All explained above is in the context of an ETL process. I have a git repository full of sql files. I need to put all those sql files (once pulled) into a sql table with 2 columns: name and query, so that I can access each file later on using a SQL query instead of loading them from the file path. How can I make this? I am free to use the tool I want to, but I just know python and Pentaho.
Maybe the assumption that this method would require less computation time than simply accessing to the pull file located in the hard drive is wrong. In that case let me know.
You can first define the table you're interested in using something along the lines of (you did not mention the database you are using):
CREATE TABLE queries (
name TEXT PRIMARY KEY,
query TEXT
);
After creating the table, you can use perhaps os.walk to iterate through the files in your repository, and insert both the contents (e.g. file.read()) and the name of the file into the table you created previously.
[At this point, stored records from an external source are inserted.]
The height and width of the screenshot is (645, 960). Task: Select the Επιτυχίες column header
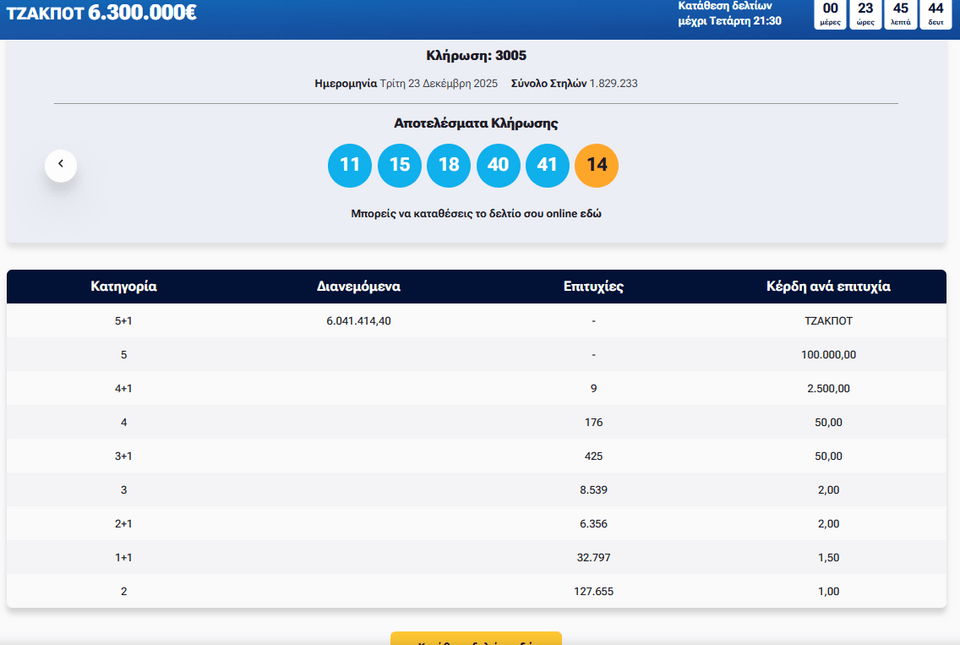point(593,287)
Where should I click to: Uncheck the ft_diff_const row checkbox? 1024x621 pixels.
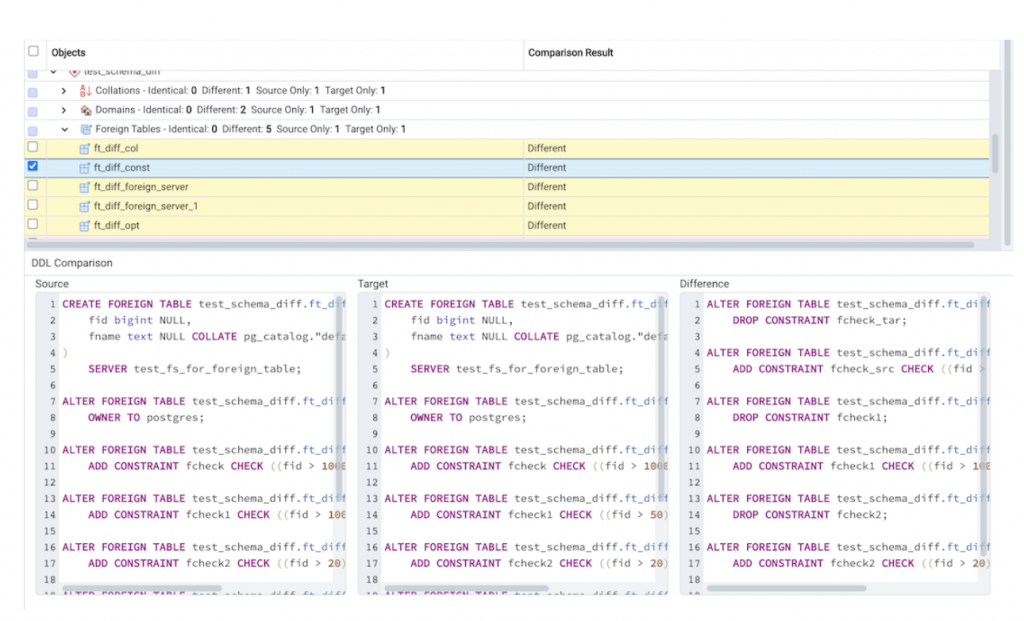pos(33,167)
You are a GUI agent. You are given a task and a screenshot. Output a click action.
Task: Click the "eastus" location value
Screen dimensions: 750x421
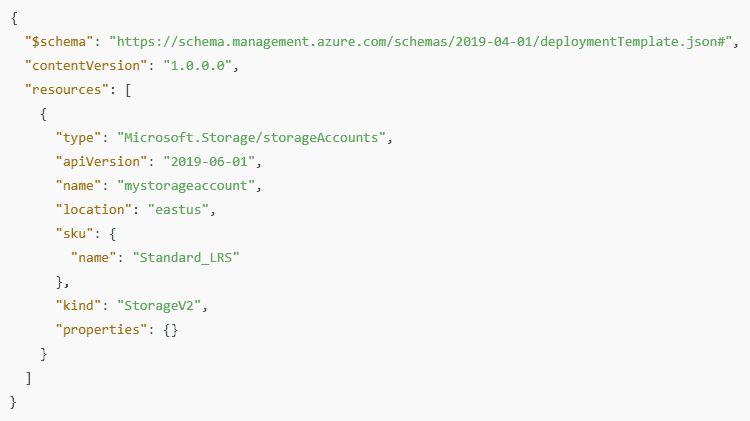pos(179,209)
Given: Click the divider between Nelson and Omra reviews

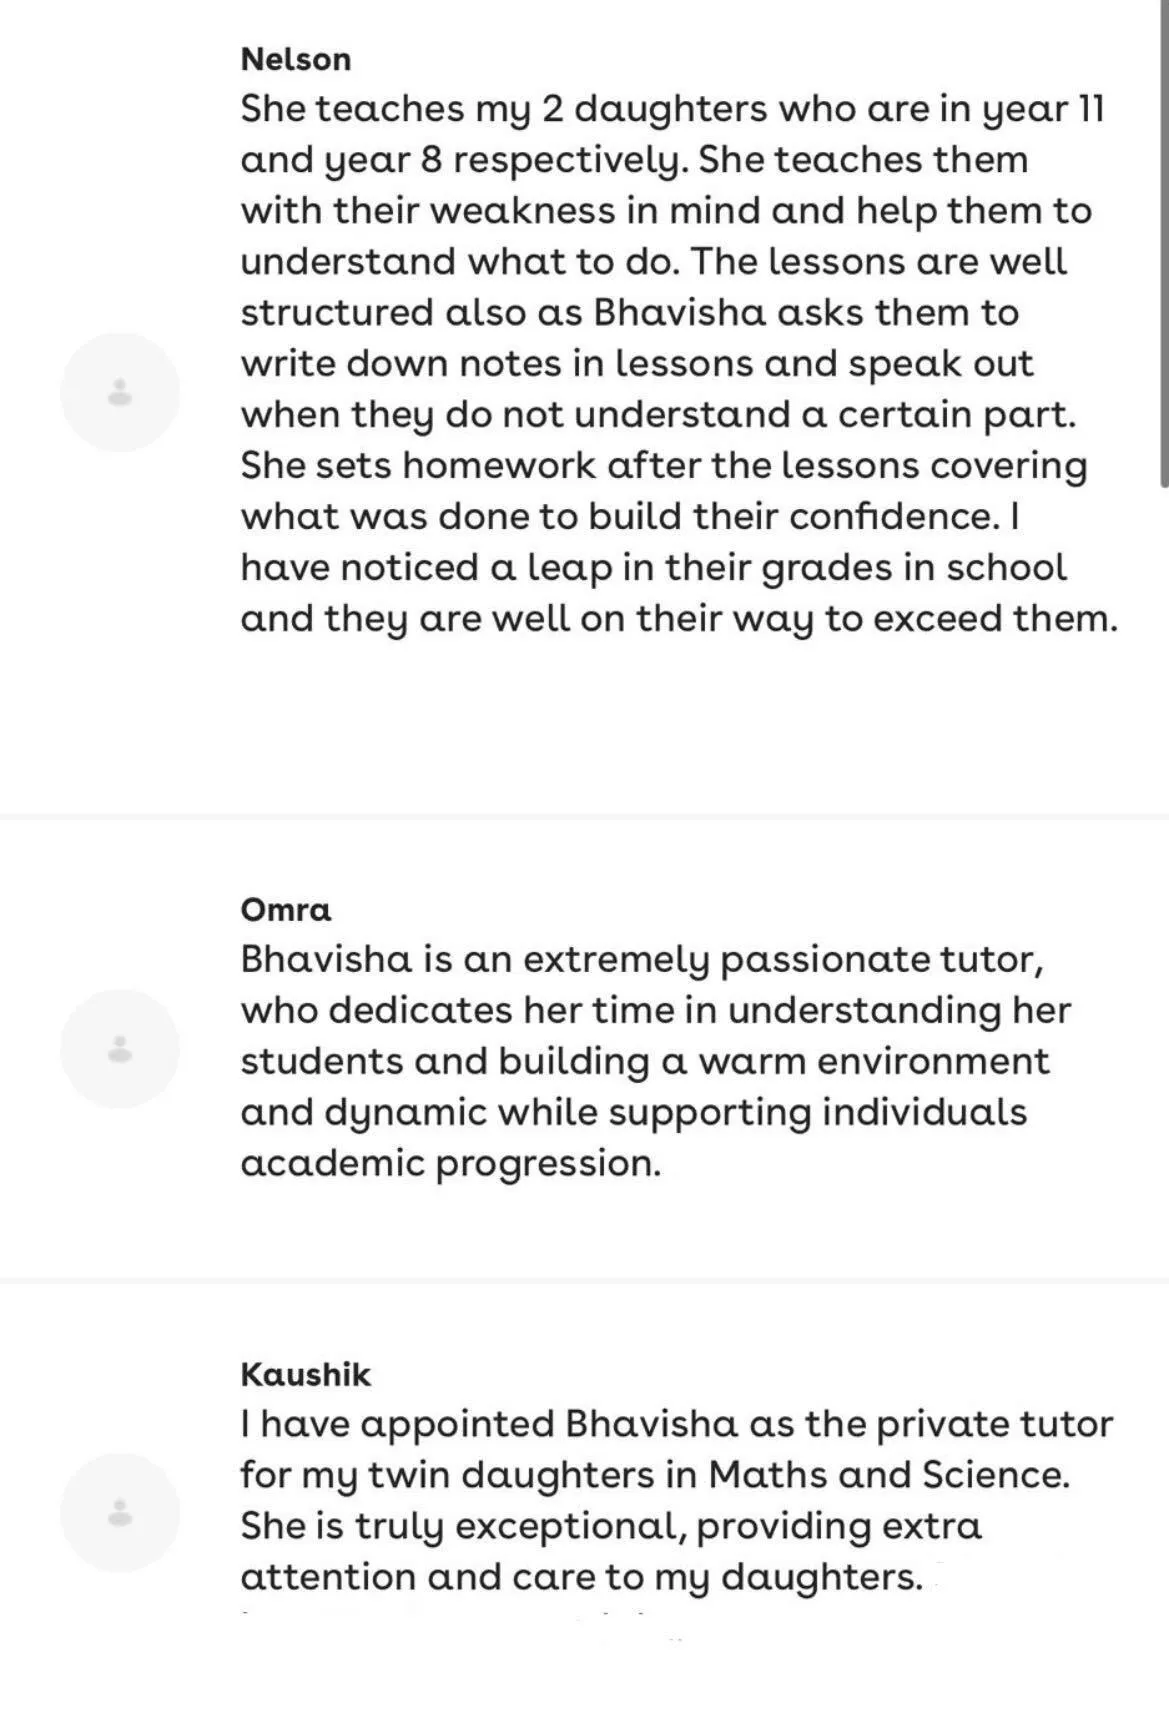Looking at the screenshot, I should point(584,817).
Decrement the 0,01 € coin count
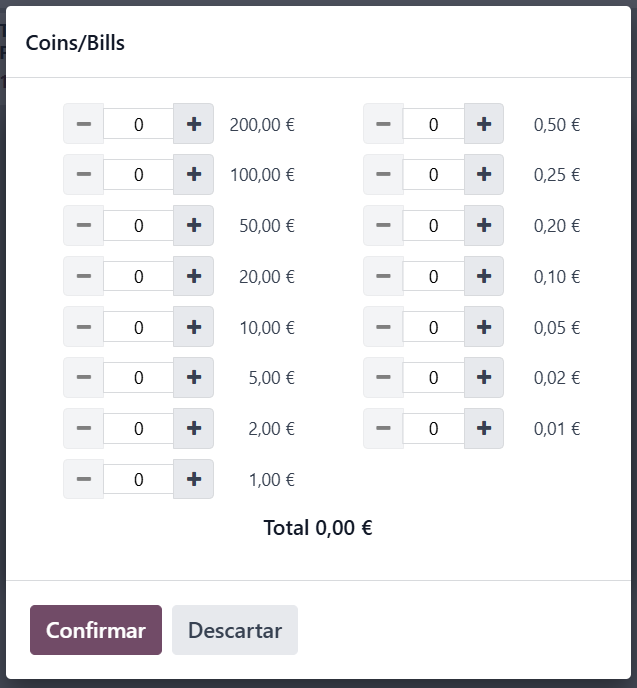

It sounds like you're trying to solve a different problem though. It seems like you're interested in speeding up some process, because you asked about whether accessing queries using a table would be faster than opening a file on disk. To investigate that (separate!) question further, see this.
I would recommend that you profile the existing process you are trying to speed up using profiling tools. After that, you can see whether IO is your bottleneck. Otherwise, you may do all of this work without any benefit.
As a side note, if you are looking up queries in this way, it may indicate that you need to rearchitect your application. Please consider that possibility as well.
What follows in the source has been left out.